__THE INPUT__.
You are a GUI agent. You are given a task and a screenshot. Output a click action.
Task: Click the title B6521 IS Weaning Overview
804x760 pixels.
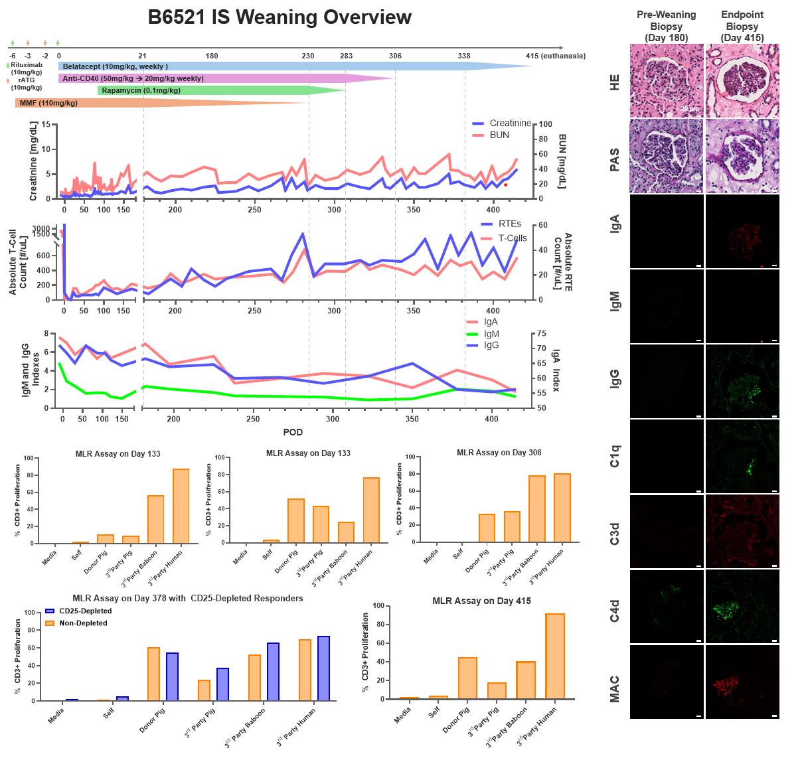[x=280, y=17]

* * *

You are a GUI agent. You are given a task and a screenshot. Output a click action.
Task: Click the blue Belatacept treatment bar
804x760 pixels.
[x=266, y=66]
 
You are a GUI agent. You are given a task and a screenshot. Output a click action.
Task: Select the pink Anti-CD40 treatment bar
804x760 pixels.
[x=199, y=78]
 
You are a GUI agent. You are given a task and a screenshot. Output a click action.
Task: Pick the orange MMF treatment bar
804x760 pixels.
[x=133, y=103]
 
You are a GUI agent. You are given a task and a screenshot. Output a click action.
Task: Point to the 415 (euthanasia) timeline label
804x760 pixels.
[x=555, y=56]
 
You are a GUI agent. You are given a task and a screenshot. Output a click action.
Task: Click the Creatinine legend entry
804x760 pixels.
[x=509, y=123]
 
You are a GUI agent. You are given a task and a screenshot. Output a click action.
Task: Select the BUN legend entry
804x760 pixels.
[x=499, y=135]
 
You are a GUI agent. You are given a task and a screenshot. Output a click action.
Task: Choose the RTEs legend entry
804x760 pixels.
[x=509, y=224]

---

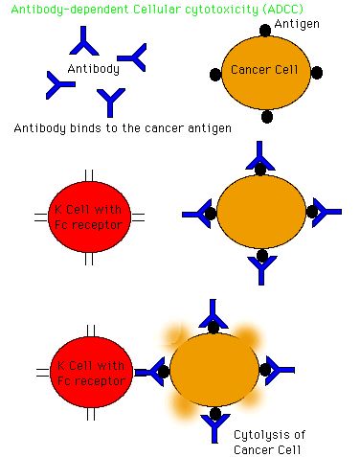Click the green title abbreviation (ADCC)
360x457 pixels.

__TASK TO CARRY OUT__.
From the records above, report the number of lines that hold the string "Select" and add nothing.

__RESPONSE__.
2